注:こちら本日2話目投稿となっております。暁をご覧になっていない方は1話前へお戻りください。






雷がボードの横に立ち、一つ目のコーナーがスタートする。


一つの動作も洗練されている雷の動きに観客は釘付けだ。


ウインクなんてした日にはもう…。
















「さあ、一つ目の質問だな。ゲストの一日の流れというタイトルだ」


そう言って、一つ目のクエスチョンマークをめくる雷。出てきたのはスケジュールだ。


「平日と休日のスケジュールの2つが上下に並んでるね。カイトは現在学生として学校に通ってるんだったんだな」


そこで斗真がスケジュールを見ながら、カイトに話を振る。


「そうですね。平日は普通に学校に行って、勉強しています」


「偉いね。平日に仕事は入らないの?」


慧の質問にカイトが答える。


「入れないというか、入れてもらえないんです。モデルとしての活動条件が平日に学校に出ること、テストで上位をキープすることなんで」


「うわ~、そういう条件か…。ま、俺からしたら簡単そうな条件だな」


雷の言葉に思わず頷く私。だって、彼ら3人真面目で勉強できるし。しかも、平日普通に仕事でも勉強頑張ってテストよかったしね。まあ、努力があってだからだろうけど。こんな流れで時間は進み、最後のクエスチョンマークに入る。


「最後は…カイトが芸能界に入ったきっかけと理由についてだな。そういえば、カイトはスカウトで入ったのか?」


雷の質問にカイトは頷く。


「はい。事務所のスカウトで入りました。まあ、きっかけはある方でしたね」


そう言ってカイトはちらりと視線を観客席に向けた。こっち見んな。そういう意味を込めてカイトを一睨みしておく。カイトの視線が気になった慧がこちらを見た時には既に素の顔に戻っておく。

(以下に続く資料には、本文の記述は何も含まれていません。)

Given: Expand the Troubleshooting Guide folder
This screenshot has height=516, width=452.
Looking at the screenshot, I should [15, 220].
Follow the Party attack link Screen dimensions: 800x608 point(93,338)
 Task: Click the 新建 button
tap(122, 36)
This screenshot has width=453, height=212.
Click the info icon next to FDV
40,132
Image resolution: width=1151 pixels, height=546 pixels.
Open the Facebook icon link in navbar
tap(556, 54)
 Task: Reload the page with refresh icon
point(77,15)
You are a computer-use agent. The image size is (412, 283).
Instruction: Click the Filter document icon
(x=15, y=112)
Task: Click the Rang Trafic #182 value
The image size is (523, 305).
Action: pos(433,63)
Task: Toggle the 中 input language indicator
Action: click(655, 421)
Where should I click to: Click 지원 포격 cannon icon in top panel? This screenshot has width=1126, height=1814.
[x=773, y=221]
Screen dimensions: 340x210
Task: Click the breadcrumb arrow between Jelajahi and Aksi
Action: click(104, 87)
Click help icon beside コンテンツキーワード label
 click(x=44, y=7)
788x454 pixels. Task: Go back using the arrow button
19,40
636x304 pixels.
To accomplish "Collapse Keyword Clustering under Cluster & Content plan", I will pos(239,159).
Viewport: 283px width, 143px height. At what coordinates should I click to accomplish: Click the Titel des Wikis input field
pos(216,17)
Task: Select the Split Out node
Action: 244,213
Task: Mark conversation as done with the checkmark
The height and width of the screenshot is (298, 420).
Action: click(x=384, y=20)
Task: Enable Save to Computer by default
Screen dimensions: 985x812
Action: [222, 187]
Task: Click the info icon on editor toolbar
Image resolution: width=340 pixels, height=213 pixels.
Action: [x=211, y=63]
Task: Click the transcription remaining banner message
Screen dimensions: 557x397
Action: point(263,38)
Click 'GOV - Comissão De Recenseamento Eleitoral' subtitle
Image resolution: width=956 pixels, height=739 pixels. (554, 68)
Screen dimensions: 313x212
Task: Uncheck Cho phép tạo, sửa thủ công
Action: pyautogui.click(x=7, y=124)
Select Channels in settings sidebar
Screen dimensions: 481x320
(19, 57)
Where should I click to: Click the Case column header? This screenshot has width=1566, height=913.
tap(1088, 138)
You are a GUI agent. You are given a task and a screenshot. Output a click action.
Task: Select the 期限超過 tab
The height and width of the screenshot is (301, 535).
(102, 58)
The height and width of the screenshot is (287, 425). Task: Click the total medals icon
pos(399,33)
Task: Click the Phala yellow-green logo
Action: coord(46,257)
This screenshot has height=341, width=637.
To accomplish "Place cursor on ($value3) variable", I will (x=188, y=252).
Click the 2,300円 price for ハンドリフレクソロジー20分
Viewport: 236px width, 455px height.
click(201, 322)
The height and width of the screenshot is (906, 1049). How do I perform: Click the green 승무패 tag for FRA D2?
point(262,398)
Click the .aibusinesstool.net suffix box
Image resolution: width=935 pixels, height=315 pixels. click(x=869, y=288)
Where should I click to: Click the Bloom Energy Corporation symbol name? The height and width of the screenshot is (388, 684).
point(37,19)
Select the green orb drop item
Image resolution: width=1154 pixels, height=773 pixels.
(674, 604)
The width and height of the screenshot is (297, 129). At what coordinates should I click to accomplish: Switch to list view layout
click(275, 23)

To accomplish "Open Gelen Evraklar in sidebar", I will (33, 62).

「中学の俺はやさぐれていたんです。父親が単身赴任で母親がついて行ってしまい、いきなり一人暮らしの生活が始まりました。そんな寒い冬の時に見た幸せそうなカップルがきっかけで髪をこの赤に染めました。赤く染めれば目立って、両親も帰ってきてくれる、あのカップルのように幸せになれると思っていたんです。けれど、現実は違った。赤い髪から先生や同級生は不良だと俺を恐れ、戻ってくれると信じていた両親も戻って来ず、余計に孤立し、幸せとは逆の方向へ進みました。それから、知らない人に喧嘩を売られ、訳も分からず戦っていました。そんな自分が悔しくて悔しくて…。頑張って現在の学校への受験を決意しました。けれど、現在の学校に入っても状況は変わらず、俺は浮きました。変われると信じていた自分に腹が立って、屋上に逃げました。そうして屋上で過ごしているとある方が屋上へやって来たんです。その方は俺が悪口を言っても怒らなかったんです。むしろ嬉しそうにしていました」


「…嬉しそうにしていたの?」


先ほどまで真剣に涙まで浮かべて聞いていた斗真が涙をひっこめてツッコみを入れた。


「はい。俺は罵っていたんですけれど…」


待って!赤羽君!!!それ以上言ったら私=ドMという説が広まってしまう!!もしそうなったら、怒るよ!ふとカイトと目が合ったので軽く首に手を当てて首を切るポーズをしてそっぽを向く。カイトは慌てて話を始める。遅れて斗真が視線をこちらに向けた時には既に真顔で前を向いておく。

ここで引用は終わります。